Problem details: Reproduce verbatim the stretch of the following report on the Leviathan gas rig shutdown from "The burn-off at" through "Reuters news agency.".

Document extract:

An emergency shutdown on Saturday evening at Israel’s offshore Leviathan gas rig caused operators to burn off excess natural gas at the platform in a safety procedure that lit up the sky off the coast with a ball of fire.
The burn-off at the rig, located 9.7 kilometers (six miles) out to sea off Caesarea, was visible to coastal residents.
The rig’s operator Noble Energy initially referred to it as an “operational event” but later said the incident was a false alarm caused by a gas detector failure.
“All the safety systems on the rig are working properly and natural gas production from Leviathan is expected to resume in the coming hours,” Noble said, according to the Reuters news agency.
Noble said they did not expect there to be any environmental impact either on land or at sea.
The Energy Ministry said the natural gas was burned off as part of the “emergency closure.”
Haifa city council member and local green party member Aviahu Han told the Walla news site that there needed to be an immediate investigation into the incident.
“The result of such an event is air pollution and pollutant emissions. It’s time to join forces… to work jointly against the petrochemical tycoons who are polluting us,” said Han.” I call on the chair of the Internal Affairs and Environment Committee, MK Miki Haimovich, to immediately convene the committee to examine the event and its environmental implications.”
In February, natural gas supplies from the platform were halted for several hours after a power failure, and rig operators also ignited a fireball in that incident.
The rig has faced opposition from local residents, municipal authorities, and environmental groups that want the platform moved further out to sea.

Provided records:

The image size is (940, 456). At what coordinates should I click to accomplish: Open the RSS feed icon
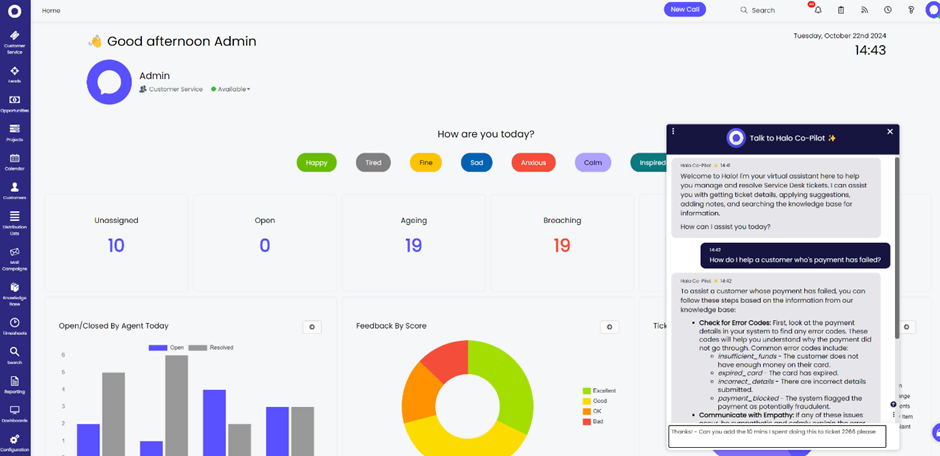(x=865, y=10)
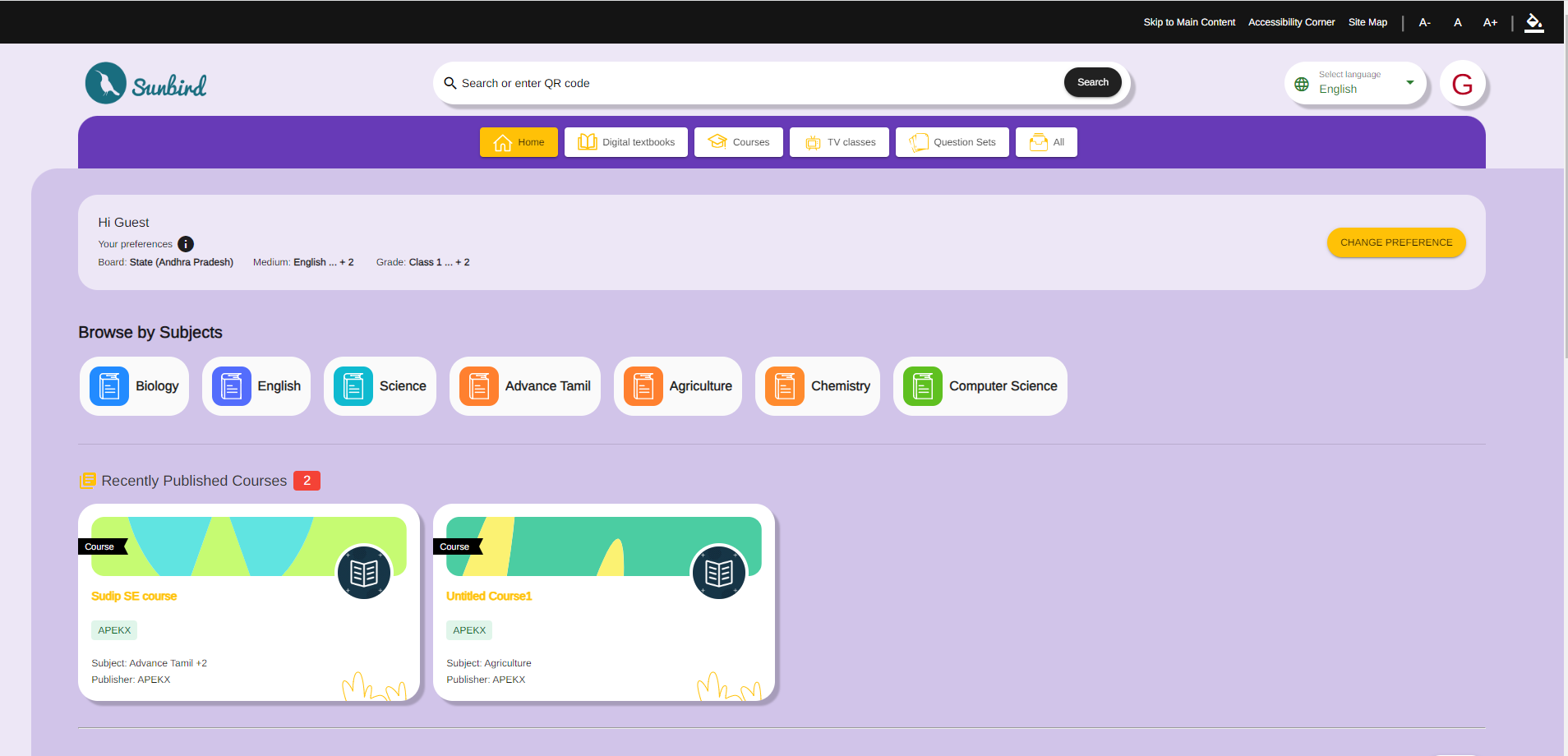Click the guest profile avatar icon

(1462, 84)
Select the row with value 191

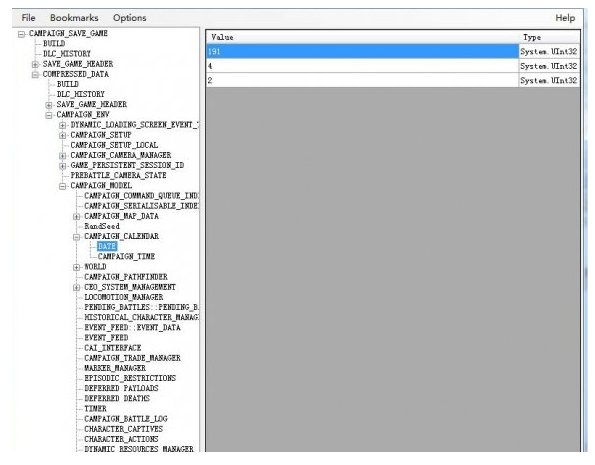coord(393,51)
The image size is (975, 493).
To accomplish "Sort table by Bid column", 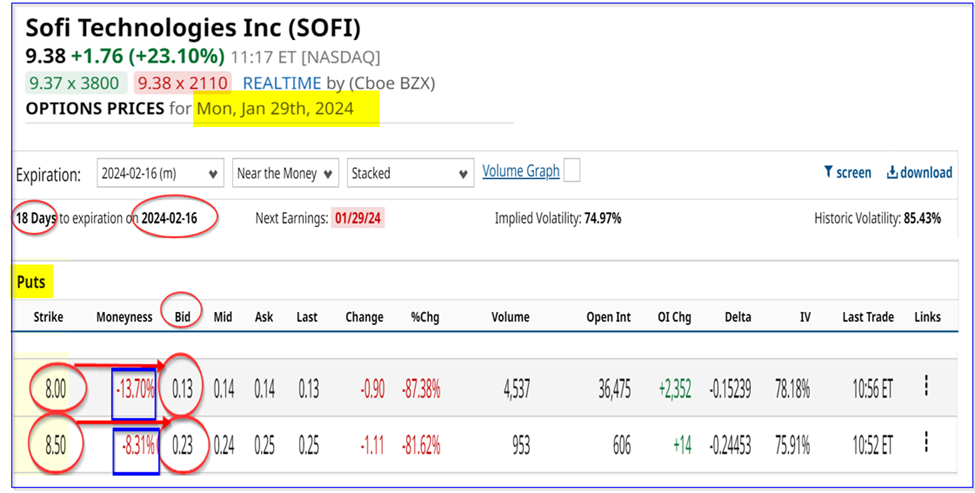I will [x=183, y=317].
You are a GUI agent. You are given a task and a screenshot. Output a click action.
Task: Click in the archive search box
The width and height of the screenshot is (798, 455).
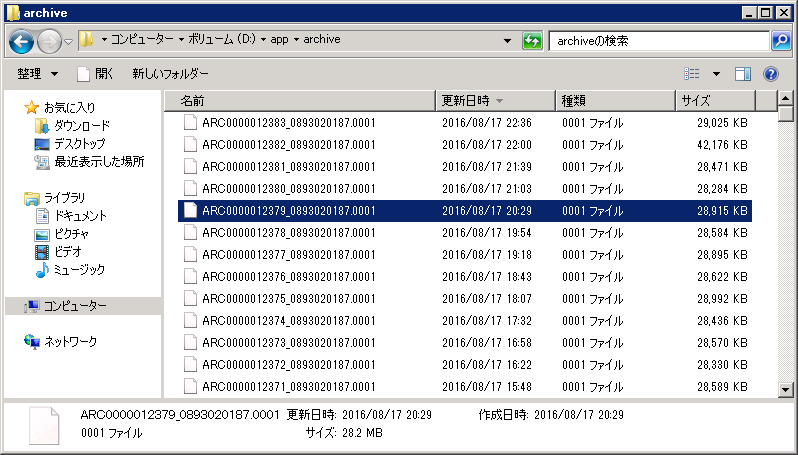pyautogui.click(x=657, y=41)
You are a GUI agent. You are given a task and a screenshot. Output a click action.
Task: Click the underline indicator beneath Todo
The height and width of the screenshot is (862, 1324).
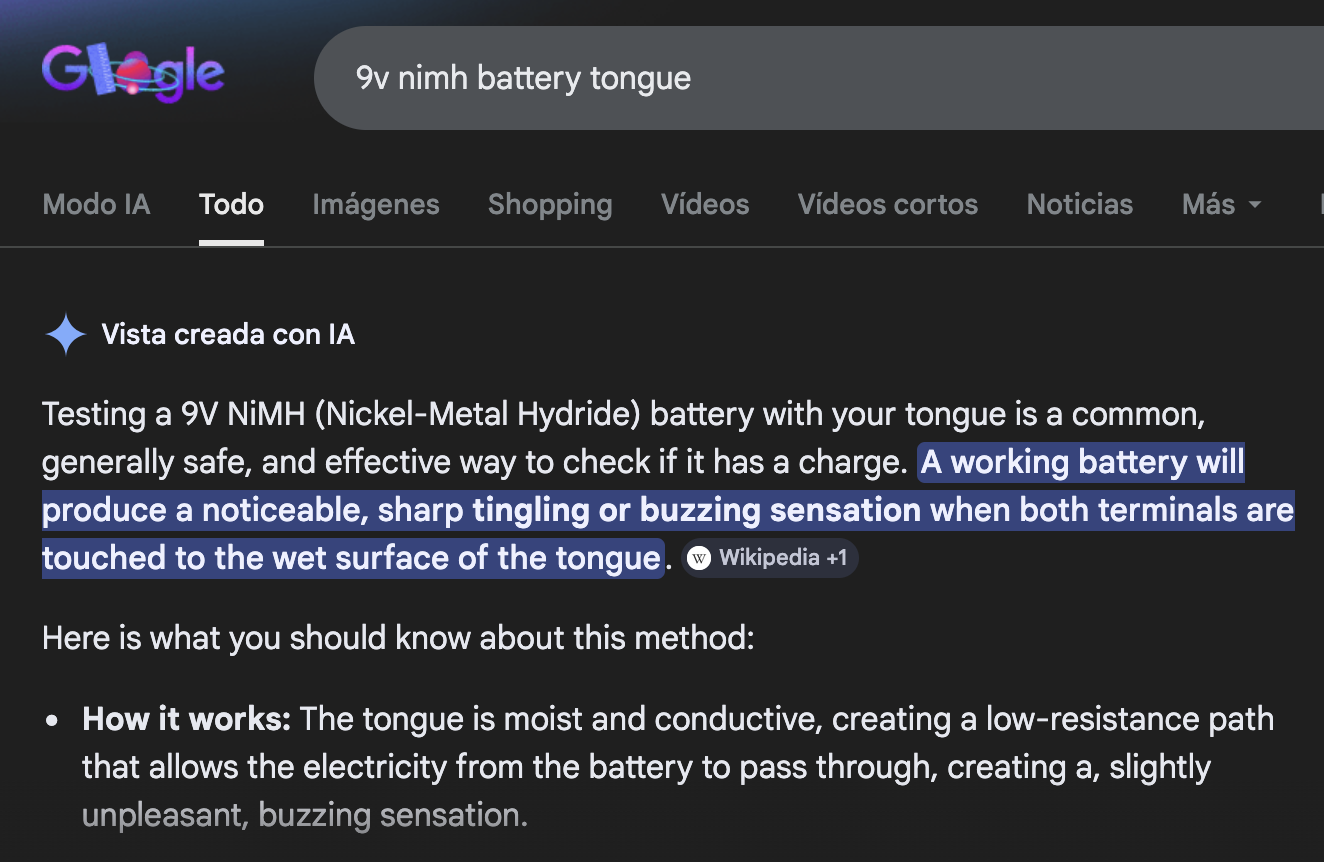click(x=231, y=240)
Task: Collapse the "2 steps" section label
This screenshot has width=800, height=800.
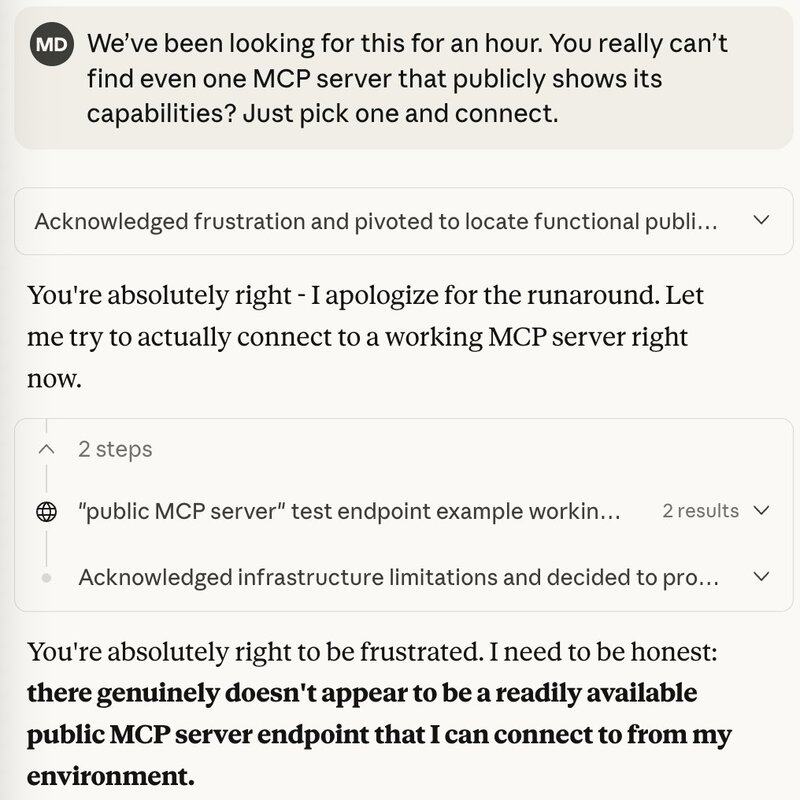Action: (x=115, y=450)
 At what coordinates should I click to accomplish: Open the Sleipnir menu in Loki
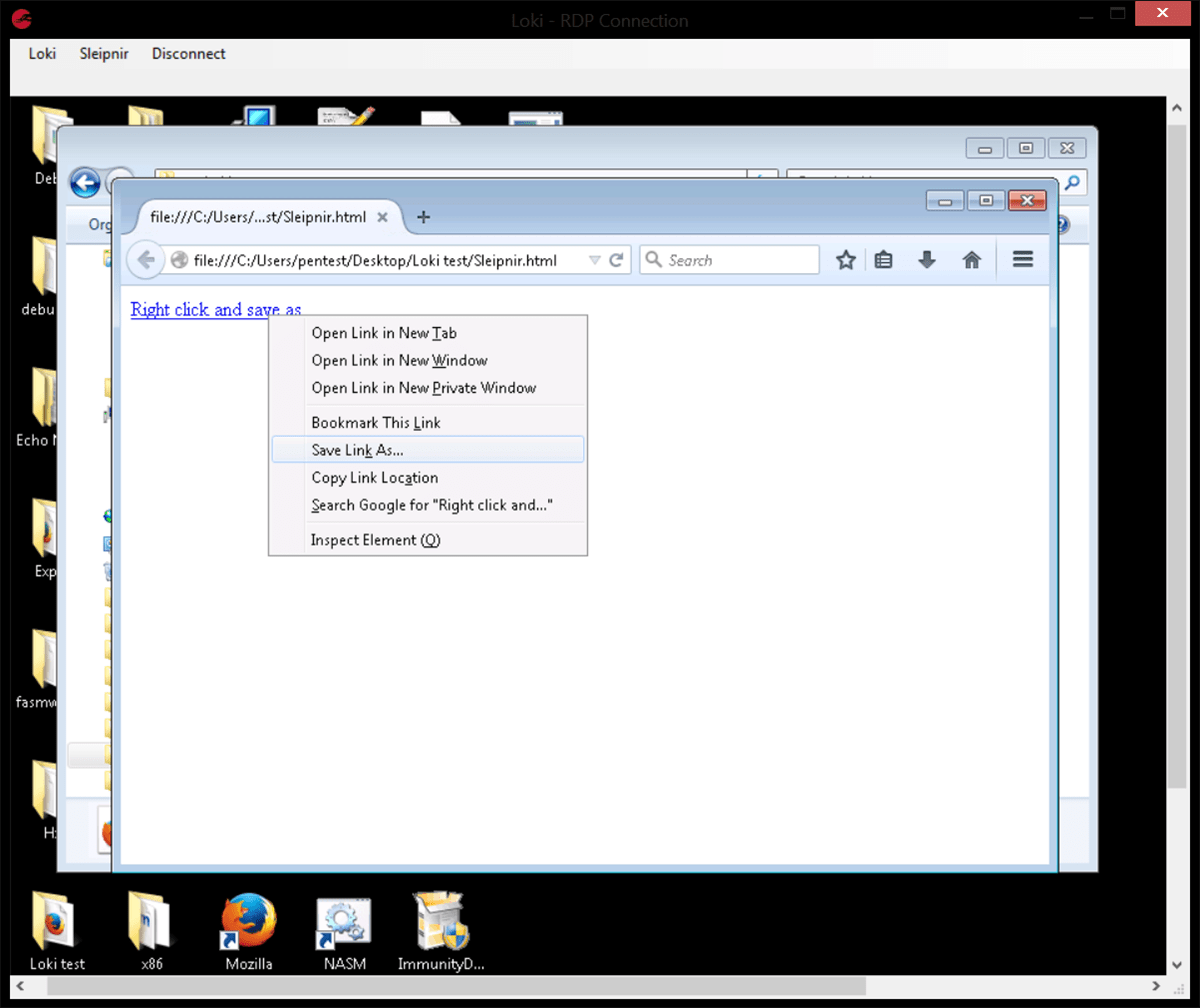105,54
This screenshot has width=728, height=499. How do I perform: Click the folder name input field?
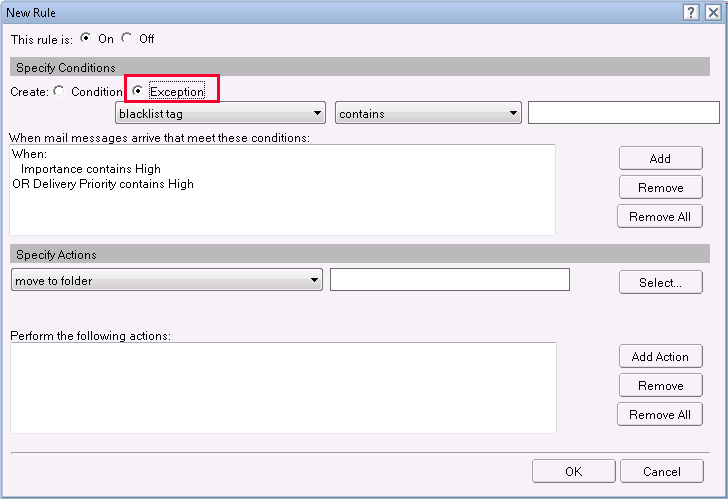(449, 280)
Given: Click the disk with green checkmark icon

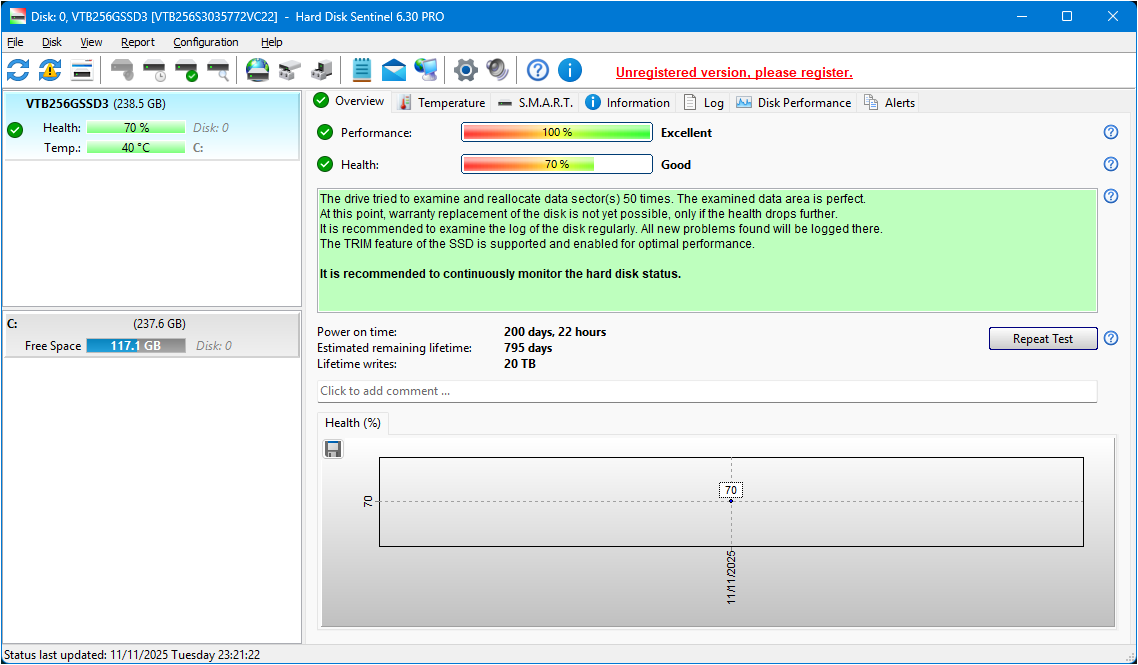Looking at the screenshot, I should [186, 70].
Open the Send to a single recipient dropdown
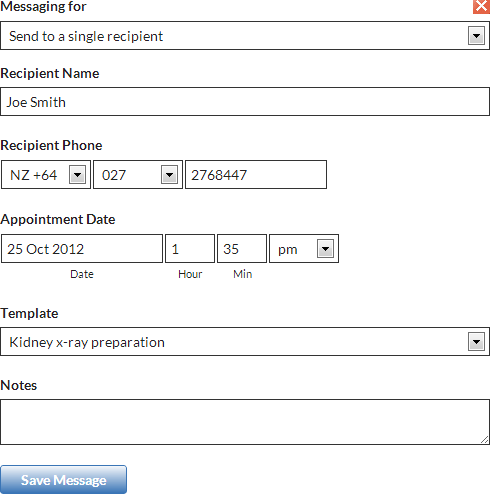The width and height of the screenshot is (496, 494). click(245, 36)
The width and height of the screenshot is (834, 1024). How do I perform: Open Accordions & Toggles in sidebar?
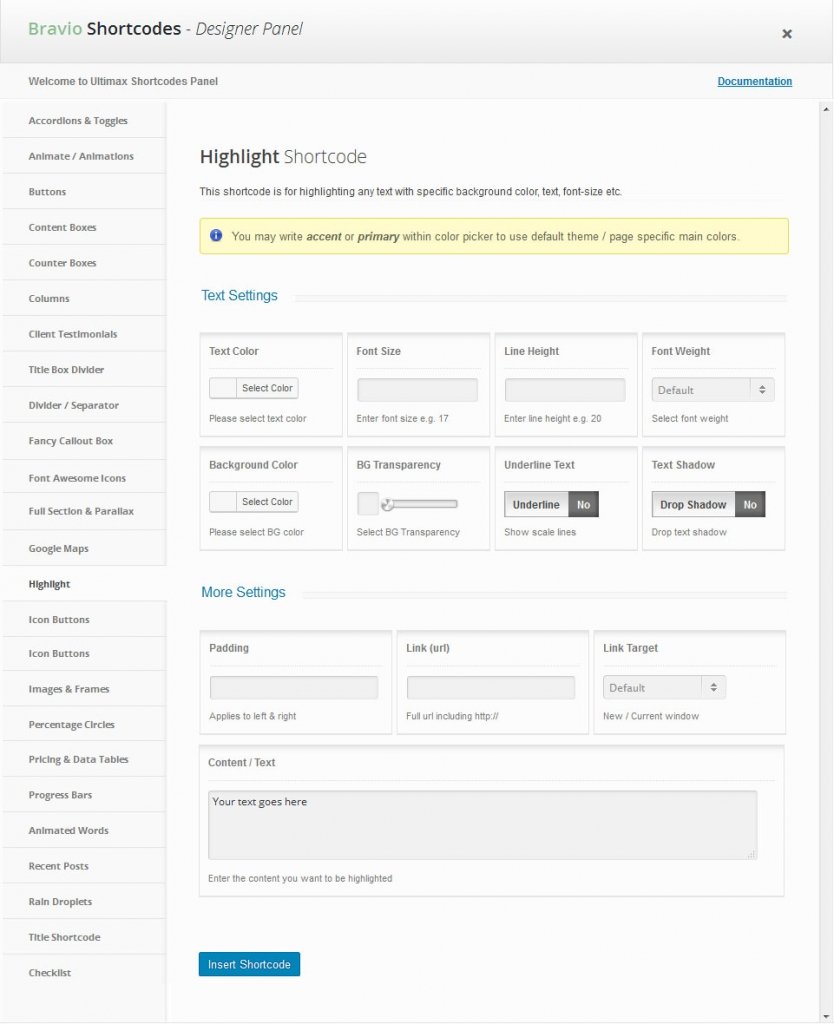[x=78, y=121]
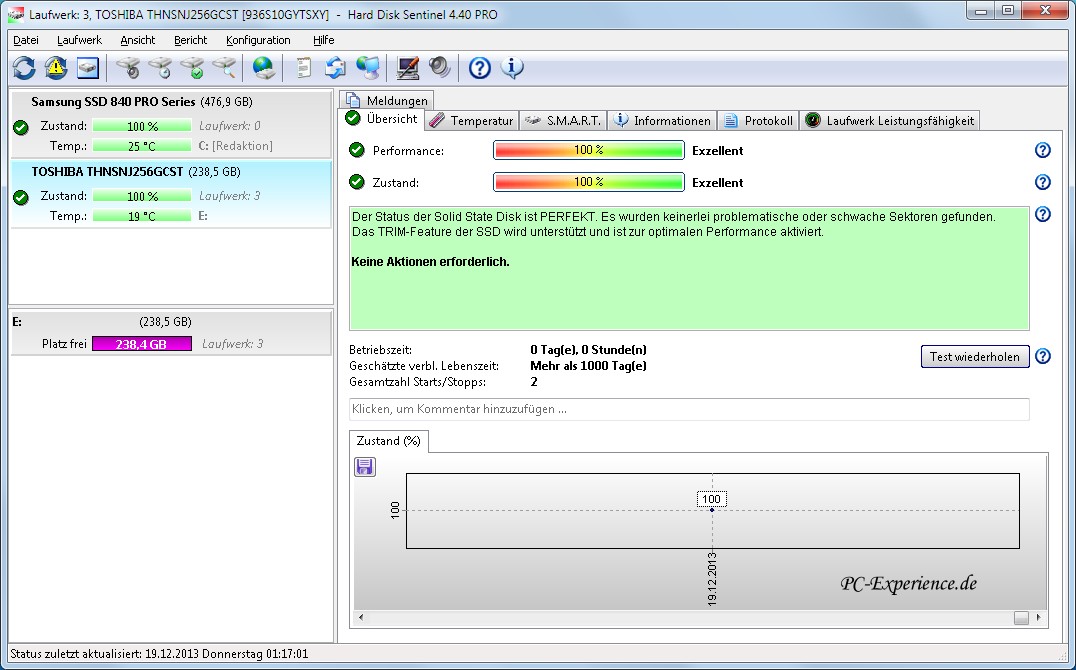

Result of this task:
The burn-off at the rig, located 9.7 kilometers (six miles) out to sea off Caesarea, was visible to coastal residents.
The rig’s operator Noble Energy initially referred to it as an “operational event” but later said the incident was a false alarm caused by a gas detector failure.
“All the safety systems on the rig are working properly and natural gas production from Leviathan is expected to resume in the coming hours,” Noble said, according to the Reuters news agency.